Airtable, Python and Fuzzy Matching

Inspired by this question:

I thought I would try to use Python to do some fuzzy matching on Airtable data. Not really an Airtable demo (as the data could be stored anywhere), but hopefully some readers find this interesting :slight_smile:

This article:

pointed me to a Python library for fuzzy matching (fuzzywuzzy) and gives some good code snippets for how to use the library.

As per the original post, I used a Donors/Donation base to prototype the matching process. I have a Donors table:

and a Donations table:

The aim is to use a fuzzy matching routine to suggest which is the closest matching record in the Donor table for each Donation.

I added Suggested Donor and Suggested Donor Score fields to the Donations table:

I have a Python script which uses the Airtable API to compare every donation name to every donor name and insert the closest matching, i.e. highest scoring, into the Suggested Donor field. This is set up as a linked record so that, for example, the donation total could be rolled up on the Donors table.

When the script runs you end up with this:

(A score of 100 being an exact match). There’s some low scores (58) which are obviously not a match and some high scores (James Smith/Jane Smith/86) which are also not a match.

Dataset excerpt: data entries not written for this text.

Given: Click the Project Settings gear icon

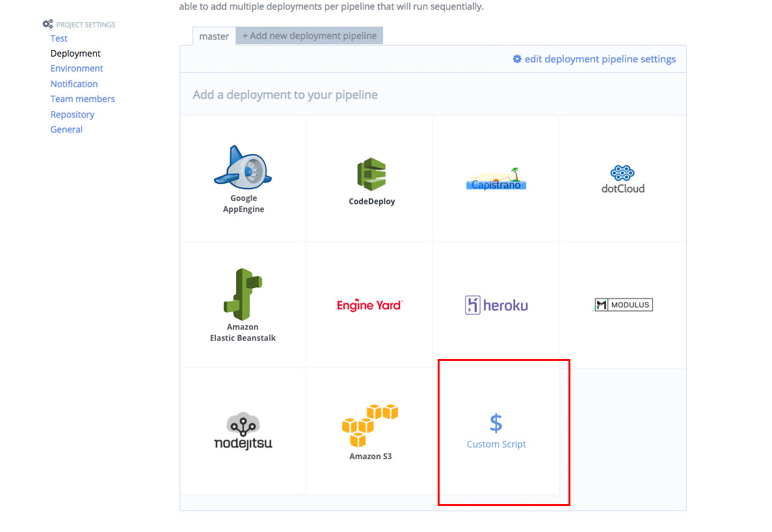Looking at the screenshot, I should (x=47, y=23).
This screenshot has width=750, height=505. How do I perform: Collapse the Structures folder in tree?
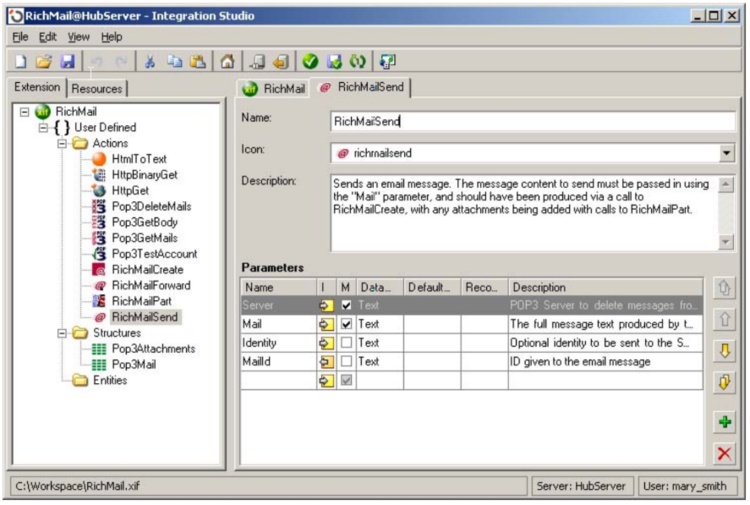point(61,333)
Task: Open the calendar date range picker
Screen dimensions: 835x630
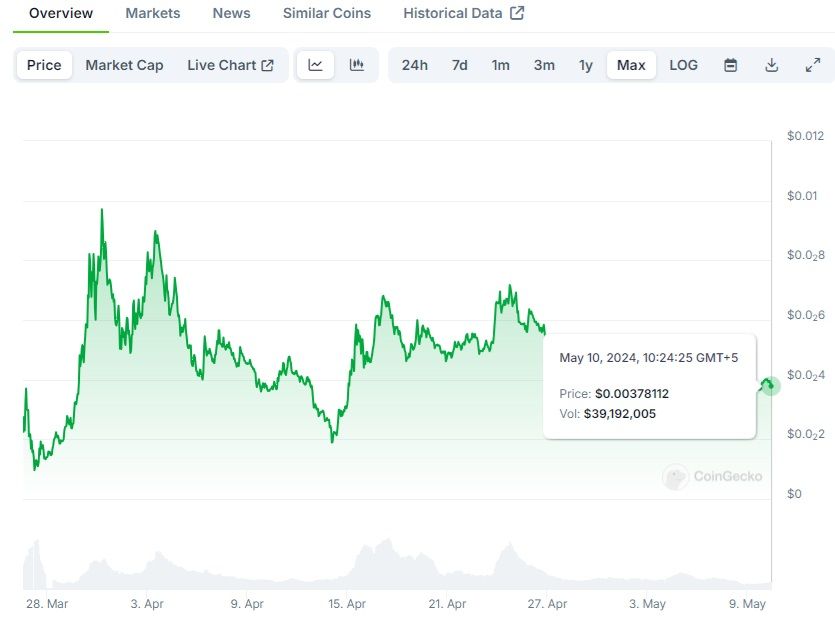Action: click(731, 65)
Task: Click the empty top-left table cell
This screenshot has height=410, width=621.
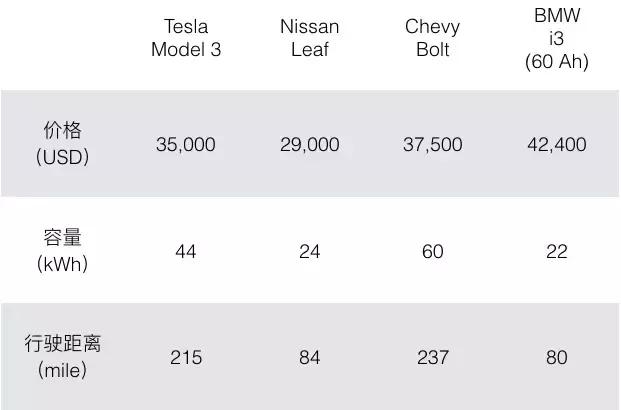Action: tap(62, 45)
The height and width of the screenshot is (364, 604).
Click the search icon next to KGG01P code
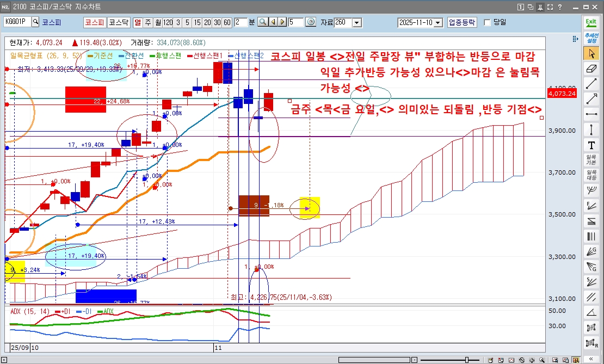36,22
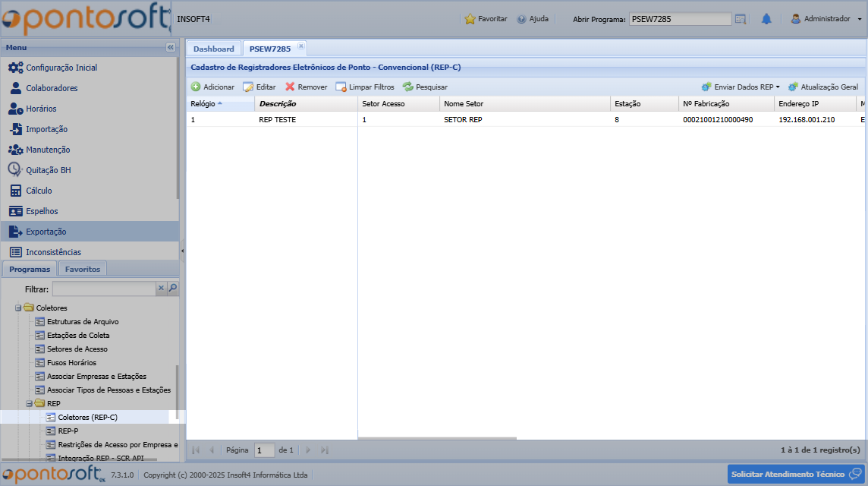The image size is (868, 486).
Task: Switch to the Dashboard tab
Action: (214, 49)
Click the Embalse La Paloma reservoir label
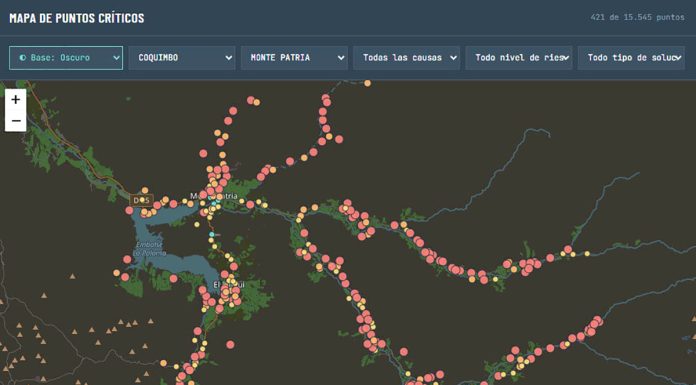The height and width of the screenshot is (385, 696). point(151,249)
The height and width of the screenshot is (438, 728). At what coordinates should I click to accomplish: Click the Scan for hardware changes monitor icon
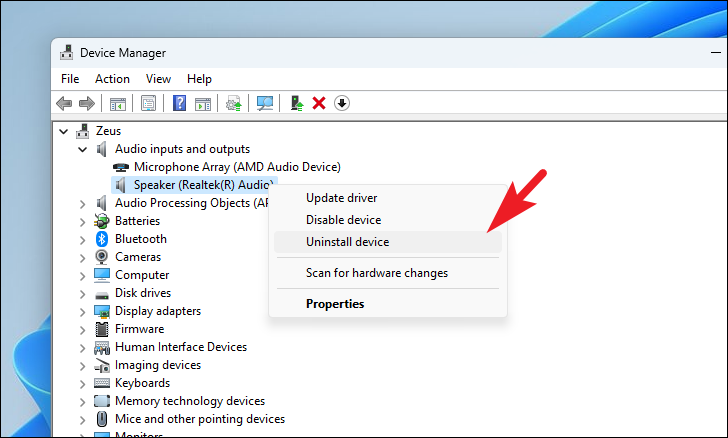point(265,103)
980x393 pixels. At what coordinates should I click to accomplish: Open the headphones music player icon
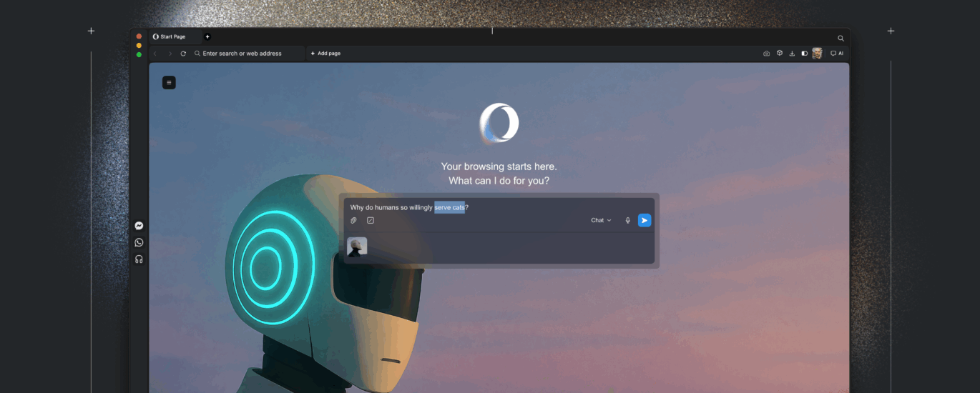[x=139, y=259]
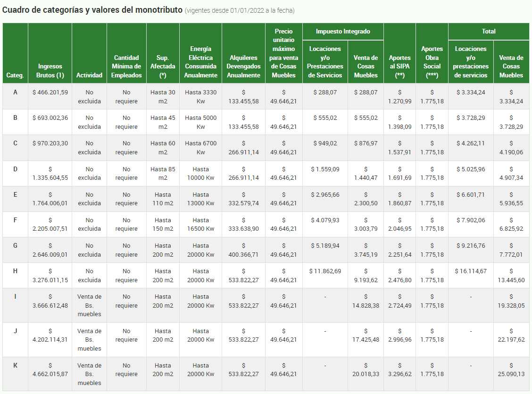Click the Ingresos Brutos column header
Image resolution: width=532 pixels, height=394 pixels.
[x=50, y=71]
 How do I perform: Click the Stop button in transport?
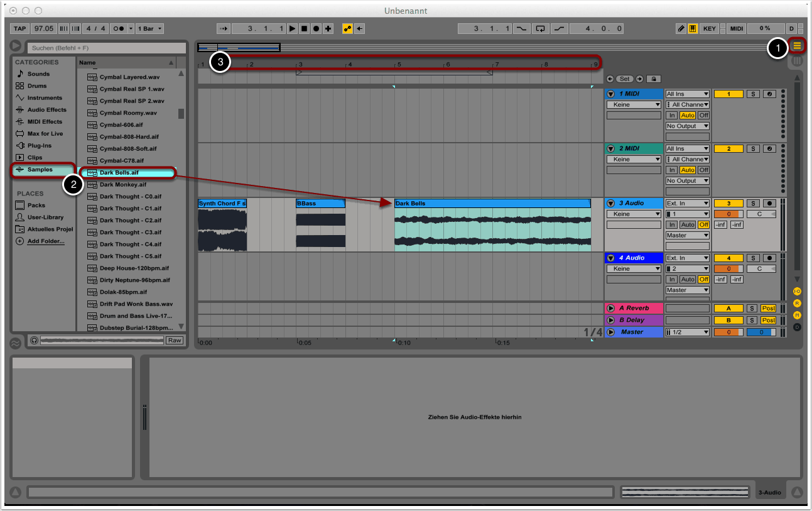[304, 29]
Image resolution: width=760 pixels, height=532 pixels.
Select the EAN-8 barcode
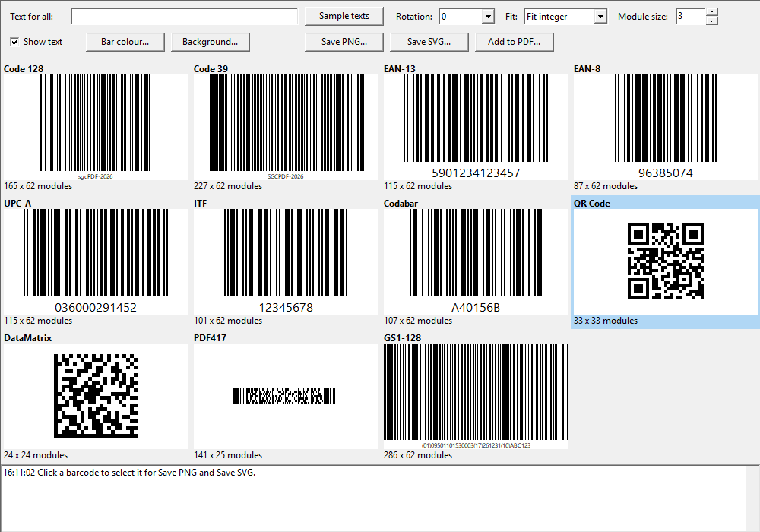(x=666, y=128)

Setting the threshold to a high number in the script, e.g. >= 95, gives this:

This might be a better approach where a decent proportion of the records are matched, leaving you to match the others manually, but you have high confidence in the records that have been matched.

Here’s the Python script:

import json
import requests
from fuzzywuzzy import process

get_headers = {
    'Authorization': 'Bearer YOUR_API_KEY'
    }

# get an array of donors
donors_url = 'https://api.airtable.com/v0/YOUR_APP_ID/Donors?maxRecords=100&view=All_Donors'
donors_response = requests.get(donors_url, headers=get_headers)
donors_data = donors_response.json()
donors_list = []
for j in donors_data['records']:
    donors_list.append(j['fields']['Name'])


# get the donations
donations_url = 'https://api.airtable.com/v0/YOUR_APP_ID/Donations?maxRecords=100&view=All_Donations'
donations_response = requests.get(donations_url, headers=get_headers)
donations_data = donations_response.json()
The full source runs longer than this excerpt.